Items from a data source
--- BEGIN ---
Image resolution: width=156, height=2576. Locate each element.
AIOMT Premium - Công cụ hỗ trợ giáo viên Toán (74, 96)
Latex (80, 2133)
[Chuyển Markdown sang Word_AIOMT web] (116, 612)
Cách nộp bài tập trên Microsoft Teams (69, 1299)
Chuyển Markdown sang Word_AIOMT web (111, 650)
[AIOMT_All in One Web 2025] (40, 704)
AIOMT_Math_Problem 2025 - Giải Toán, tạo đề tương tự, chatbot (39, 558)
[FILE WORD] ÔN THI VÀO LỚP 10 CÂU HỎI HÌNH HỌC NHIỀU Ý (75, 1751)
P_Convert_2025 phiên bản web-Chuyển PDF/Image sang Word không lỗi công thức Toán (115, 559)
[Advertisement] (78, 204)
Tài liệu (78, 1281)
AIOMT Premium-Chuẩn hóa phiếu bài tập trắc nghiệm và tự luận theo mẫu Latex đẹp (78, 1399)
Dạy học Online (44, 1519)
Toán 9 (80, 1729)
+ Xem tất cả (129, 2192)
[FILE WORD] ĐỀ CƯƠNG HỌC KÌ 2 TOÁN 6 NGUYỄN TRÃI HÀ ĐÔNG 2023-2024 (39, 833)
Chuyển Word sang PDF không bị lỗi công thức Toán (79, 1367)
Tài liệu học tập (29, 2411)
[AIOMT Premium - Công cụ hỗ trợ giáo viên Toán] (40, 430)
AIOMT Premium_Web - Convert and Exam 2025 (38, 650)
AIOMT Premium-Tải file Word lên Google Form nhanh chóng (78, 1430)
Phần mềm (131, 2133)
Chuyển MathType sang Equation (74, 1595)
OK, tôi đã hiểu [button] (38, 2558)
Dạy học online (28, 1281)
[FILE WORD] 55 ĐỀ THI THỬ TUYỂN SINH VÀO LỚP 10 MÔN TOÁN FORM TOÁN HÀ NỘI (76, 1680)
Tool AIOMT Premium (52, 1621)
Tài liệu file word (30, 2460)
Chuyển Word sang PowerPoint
--- END ---
— Given task —
Rewrite the items from the line containing "[Advertisement] (78, 204)" through the line containing "cả (129, 2192)", keeping each request and multiplying both coordinates in every answer by 0.55, rounded to whole numbers with halves going up.

— Answer to this exercise —
[Advertisement] (43, 112)
Tài liệu (43, 705)
AIOMT Premium-Chuẩn hóa phiếu bài tập trắc nghiệm và tự luận theo mẫu Latex đẹp (43, 769)
Dạy học Online (24, 835)
Toán 9 (44, 951)
+ Xem tất cả (71, 1206)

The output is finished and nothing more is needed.